Dive Brief: Massachusetts Governor Maura Healey opted not to utilize the Nationa …
The Moment Calls for a Vision in Education Reform
Last week, at the American Enterprise Institute, former Secretary of Education Arne Duncan and I had a discussion about the future of school reform with The New York Times’ Erica Green (you can watch the video here). Meanwhile, on the other side of town, Rep. Matt Gaetz and his group of online mischief-makers were causing chaos in the House.
Despite the current state of affairs, our conversation was civil and friendly. This may come as a surprise considering our history of disagreements during the Obama administration on topics such as Race to the Top, teacher evaluation, Title IX guidance, and the Common Core.
In our discussion, we covered various topics including testing, parents, “book bans,” leadership, and chronic absenteeism. I don’t want to go into all the details here (you can watch the video or read a summary here), but I do want to share five thoughts that stood out to me.
First, based on my experiences in my book “A Search for Common Ground” with Pedro Noguera and my “Straight Talk” exchanges with Jal Mehta, finding common ground on important principles is easier than it seems. Despite the sensationalist media coverage, there is often significant agreement between people with different viewpoints. It’s possible to reach 50 percent or even 60 percent agreement if we sit down and have honest discussions. Of course, there will always be areas of disagreement, but we can make progress by focusing on the points we do agree on.
Second, Duncan expressed a desire for strong leadership and shared goals. This resonated with many people. He called for a bipartisan focus on early-childhood access, 3rd grade reading scores, graduation rates, and postsecondary completion, recognizing that there will be disagreements on the best approaches to achieve these goals. It’s interesting how this idea of national goals echoes the historic Charlottesville meeting where the nation’s governors and the first President Bush embraced a set of goals over three decades ago, leading to the Clinton-Bush-Obama school reform era.

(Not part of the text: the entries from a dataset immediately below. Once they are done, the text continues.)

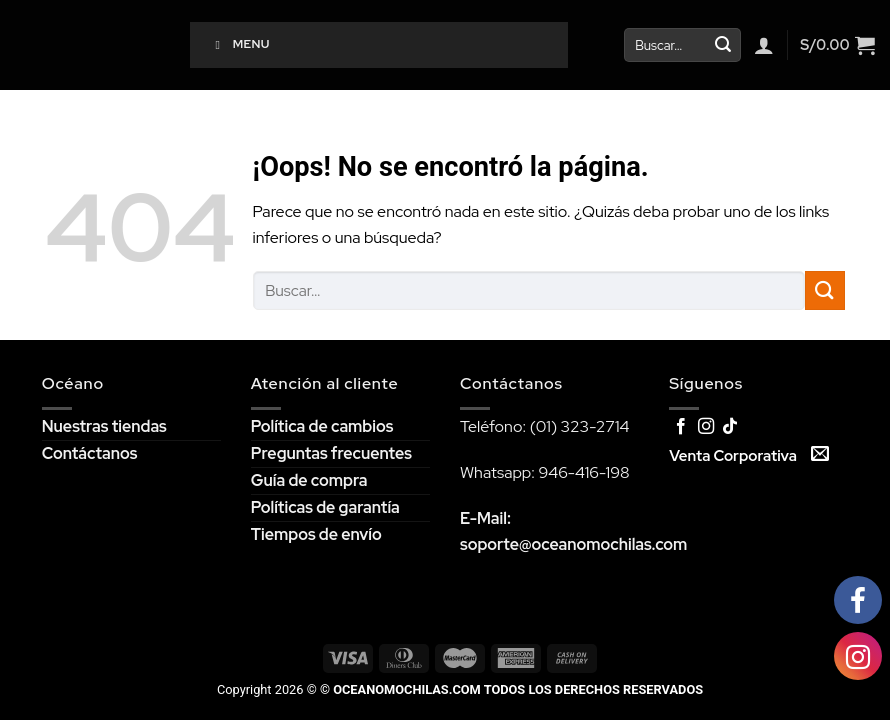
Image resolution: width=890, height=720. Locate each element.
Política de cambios (322, 426)
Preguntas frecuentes (331, 453)
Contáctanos (90, 453)
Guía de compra (309, 480)
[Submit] (723, 45)
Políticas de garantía (325, 507)
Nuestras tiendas (104, 426)
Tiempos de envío (316, 534)
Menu (240, 44)
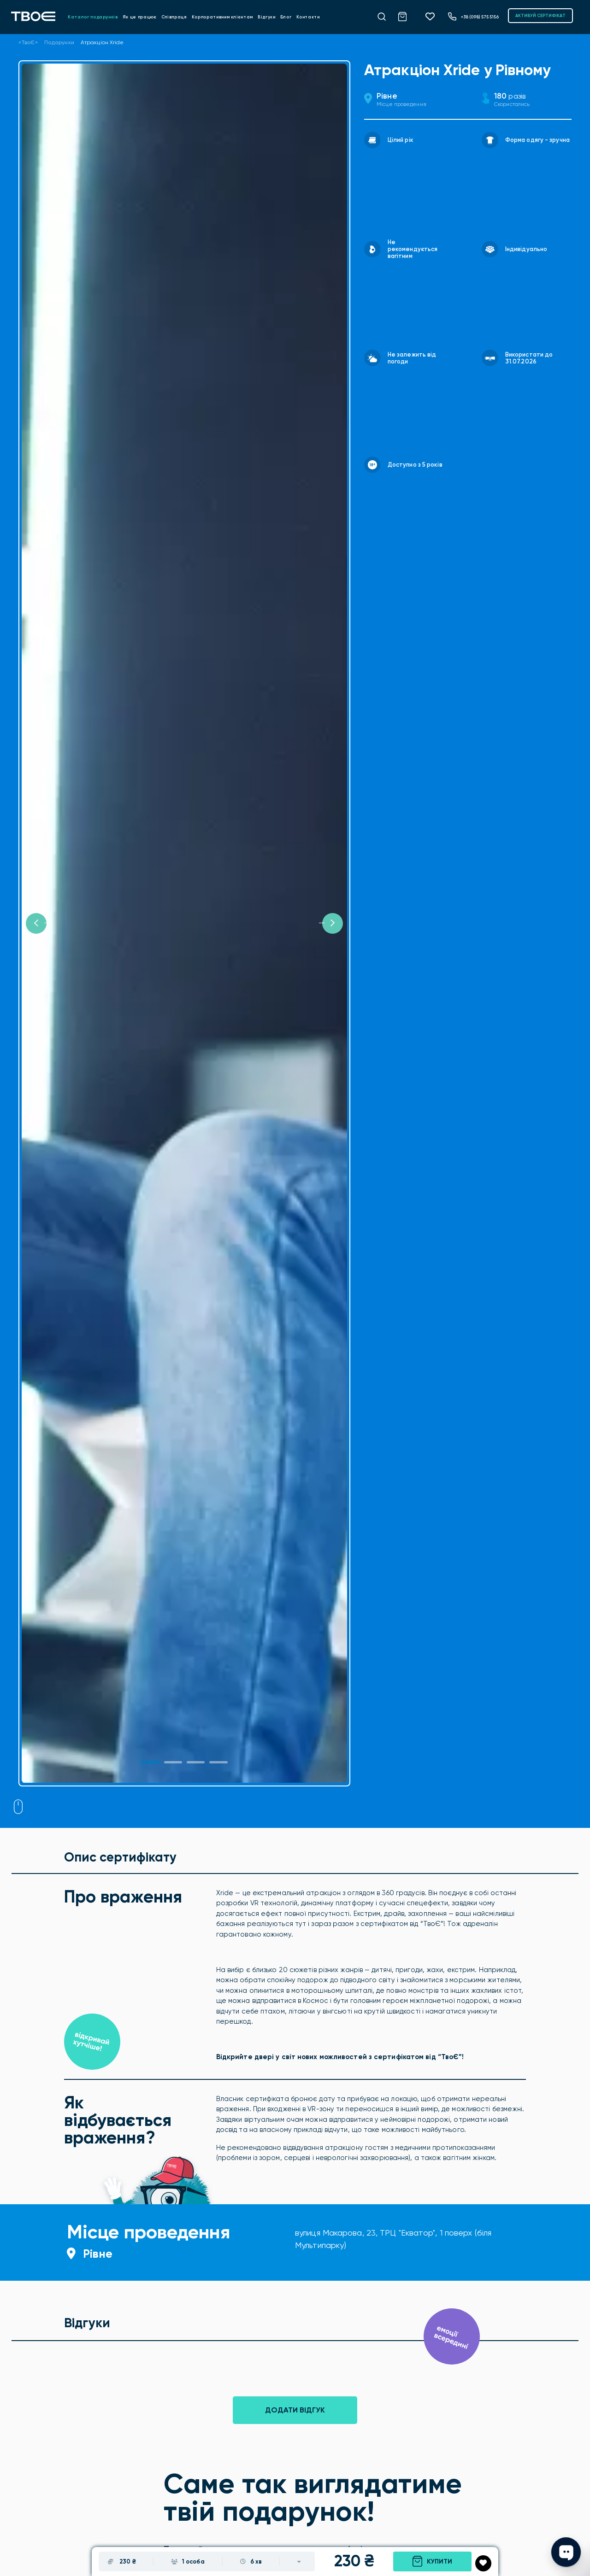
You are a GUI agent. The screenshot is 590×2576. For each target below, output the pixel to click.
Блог (286, 16)
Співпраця (174, 16)
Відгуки (267, 16)
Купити (432, 2561)
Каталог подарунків (93, 16)
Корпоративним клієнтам (222, 16)
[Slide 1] (150, 1762)
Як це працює (140, 16)
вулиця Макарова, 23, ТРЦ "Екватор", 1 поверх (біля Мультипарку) (393, 2239)
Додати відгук (295, 2410)
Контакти (308, 16)
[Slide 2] (196, 1762)
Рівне (387, 95)
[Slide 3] (218, 1762)
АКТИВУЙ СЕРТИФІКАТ (540, 15)
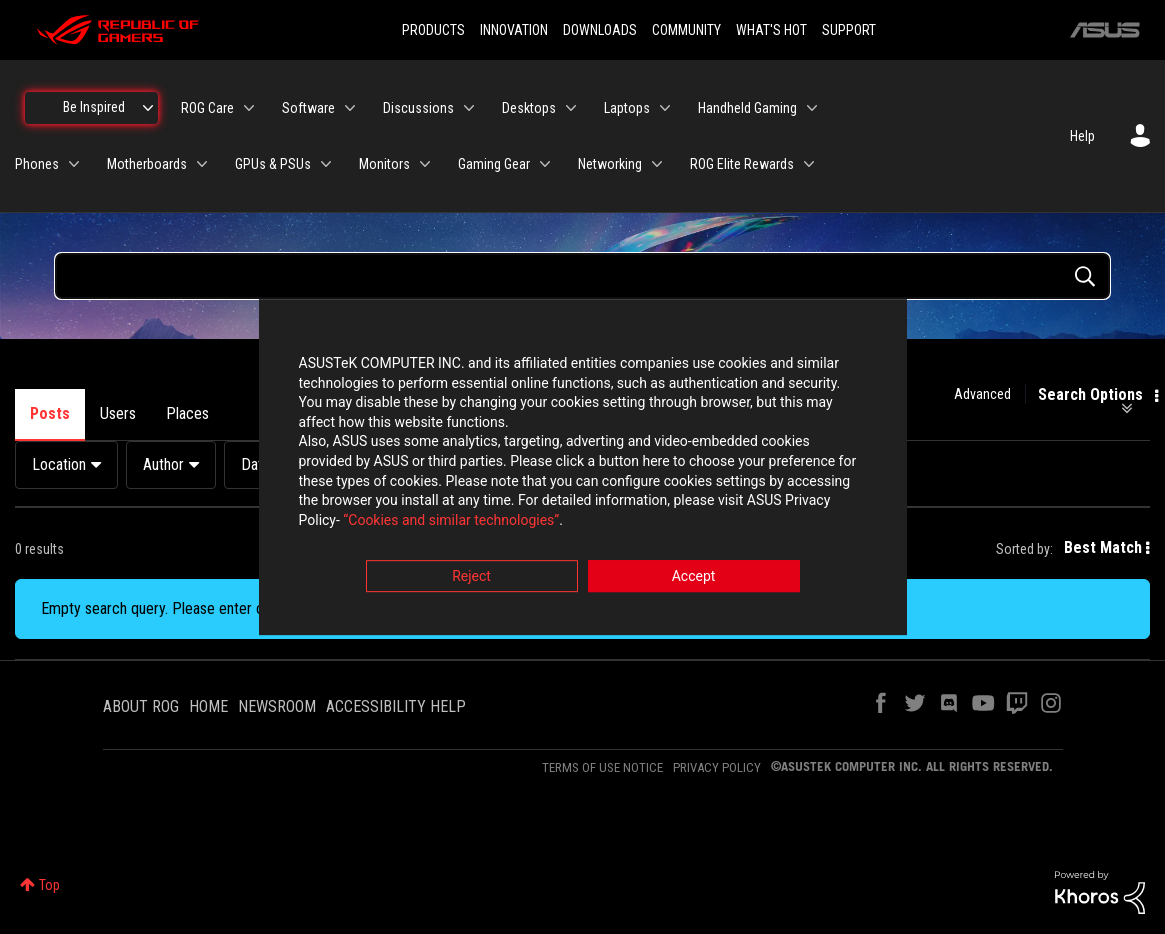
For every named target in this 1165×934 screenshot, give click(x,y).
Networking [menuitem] (610, 164)
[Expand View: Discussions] (469, 108)
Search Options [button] (1090, 395)
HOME (208, 706)
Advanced (982, 394)
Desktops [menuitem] (529, 108)
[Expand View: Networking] (657, 164)
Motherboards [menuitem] (147, 164)
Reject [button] (471, 578)
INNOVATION (514, 30)
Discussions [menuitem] (418, 108)
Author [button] (163, 464)
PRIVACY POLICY (717, 767)
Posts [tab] (50, 413)
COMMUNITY (686, 30)
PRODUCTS (433, 30)
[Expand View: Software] (350, 108)
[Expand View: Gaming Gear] (545, 164)
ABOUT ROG (141, 706)
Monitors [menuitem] (384, 164)
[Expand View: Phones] (74, 164)
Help (1082, 136)
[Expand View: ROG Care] (249, 108)
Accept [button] (694, 578)
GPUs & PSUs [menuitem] (273, 164)
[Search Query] (582, 276)
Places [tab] (187, 413)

Third, our conversation reminded me of the complexity surrounding the topic of parents. For example, the issue of “book bans” came up. This is often portrayed as a polarized issue, but when we delve deeper into the concerns of parents regarding explicit content in elementary school libraries, it becomes clear that there is room for common ground. Similarly, when it comes to chronic absenteeism and youth well-being, both schools and parents have a role to play. Schools must fulfill their responsibilities, but parents also need to ensure their children are not excessively reliant on technology and are getting enough sleep and attending school regularly.
Fourth, it’s evident that school “reformers” cannot simply revert to the policies of the past. Even those who were enthusiastic about programs like No Child Left Behind, Race to the Top, and the Common Core need to recognize that those reforms were not perfect and must be adapted to the current context. We can’t expect outdated policies to be effective in today’s educational landscape. The future of school reform will likely be different from its past, and that’s perfectly fine.
Finally, observing Gaetz’s attention-seeking behavior and the subsequent media coverage and financial support he received serves as a reminder of the detrimental effects of performative behavior in American society. While there are toxic individuals from both the right and left in the education space, I believe that established organizations have also contributed to the problem. Organizations like the National School Boards Association and the American Library Association have prioritized theatrics over inclusive leadership. Instead of addressing parent concerns and distinguishing legitimate grievances from unacceptable behavior, these organizations have taken extreme positions. The NSBA went as far as calling irate parents “domestic terrorists” in a letter to the Biden administration, despite most cases not involving any actual threats. Similarly, the ALA has failed to bridge the gap between parents concerned about explicit materials in school libraries and those advocating for freedom of expression. These organizations have sacrificed their credibility and hindered constructive dialogue in the process.
Duncan argued that we need leadership from various sources to move forward with school reform: governors, mayors, educators, parent leaders, and national officials. It’s clear that adults need to step up and prioritize the well-being of our children. We need more constructive voices in education. Let’s work toward that and pave the way for the future of school reform.